Intervening to change problematic alcohol use: using online personalized feedback to encourage changes in behaviour
© Bewick; licensee BioMed Central Ltd. 2013
Published: 4 September 2013
This presentation outlines the development and evaluation of two online brief personalized feedback interventions for alcohol use (http://www.Unitcheck.co.uk and http://www.ChangeDrinking.com). By pulling together results from five individual studies, we aim to enable the audience to explore how the overall narrative enables additional insight in to our understanding of development, effectiveness, and implementation of online interventions. Methods and results from studies will be explained and contrasted. The theoretical underpinnings of the development of Unitcheck, an intervention initially developed for UK university students, will be explored briefly before outlining results of three randomised control trials. The results of a study employing qualitative think-aloud methodology will then be presented.
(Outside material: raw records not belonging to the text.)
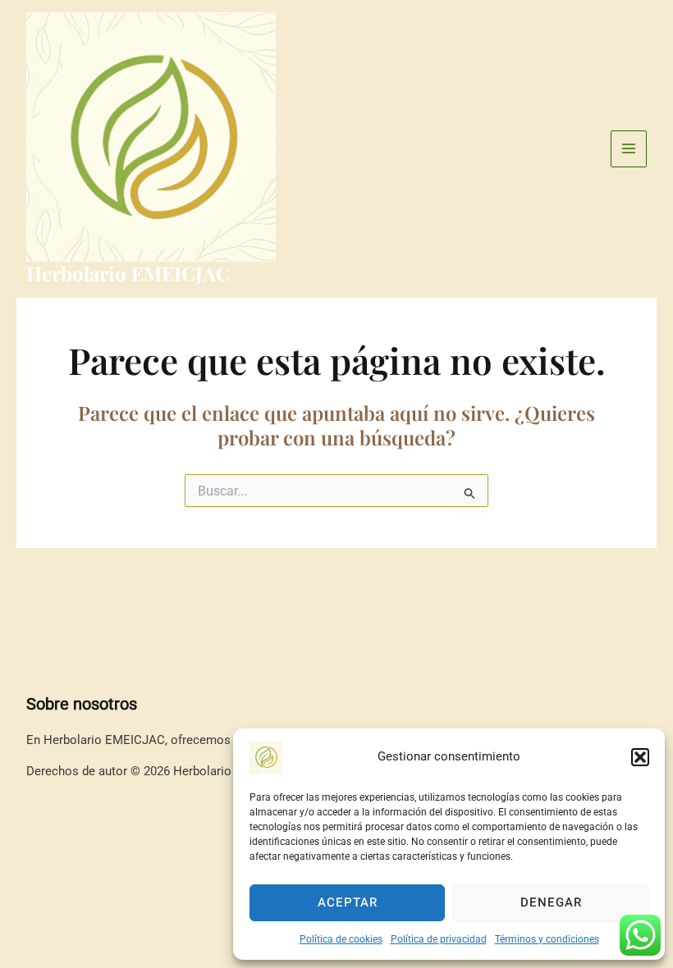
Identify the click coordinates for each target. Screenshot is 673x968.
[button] (640, 757)
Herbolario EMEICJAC (128, 273)
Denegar (551, 902)
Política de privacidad (439, 939)
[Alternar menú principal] (629, 148)
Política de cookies (341, 939)
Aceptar (348, 902)
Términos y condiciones (547, 939)
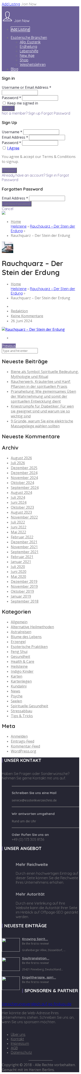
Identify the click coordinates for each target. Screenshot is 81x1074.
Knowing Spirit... (35, 939)
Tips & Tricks (22, 715)
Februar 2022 (22, 537)
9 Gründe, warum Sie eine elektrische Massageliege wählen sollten (42, 423)
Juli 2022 (18, 522)
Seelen (16, 701)
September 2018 (24, 601)
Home (16, 221)
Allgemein (19, 621)
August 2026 (21, 457)
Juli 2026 (18, 462)
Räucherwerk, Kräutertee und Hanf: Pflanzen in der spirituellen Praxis (41, 384)
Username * (12, 131)
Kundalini (19, 686)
Evidence will be presented of the ability of Unitcheck to prompt users to actively engage with information presented, relating information to their own experience; resulting in an evaluation of their own drinking behaviour. Evidence will be presented of user's immediate cognitive and emotional reaction when comparing their own drinking with that of others. Next, we discuss how experiences with Unitcheck were applied to inform development of ChangeDrinking, an online screening and brief advice intervention for non-help-seeking individuals who have recently been hospital inpatients. The results of a study employing qualitative think-aloud methodology to understand how those identified as having substance misuse problems engage with ChangeDrinking will then be presented. The presentation will consider how context of implementation (e.g. university vs national hospital) shaped development of each intervention tool and subsequently impacted the evaluation process. The synthesis of the results of the think-aloud studies with randomised control trial results enables insight in to potential mechanisms for behaviour change. This paper will consider the implication of results for our understanding of the use of online brief personalized feedback interventions for modifying alcohol use.
We acknowledge the financial support of the European Research Advisory Board (ERAB), Alcohol Education Research Council (AERC), NHS Leeds, NHS Kirklees, and the National Institute for Health Research (NIHR) under the Collaborations for Leadership in Applied Health Research and Care (CLAHRC) programme for Leeds, York and Bradford (LYBRA).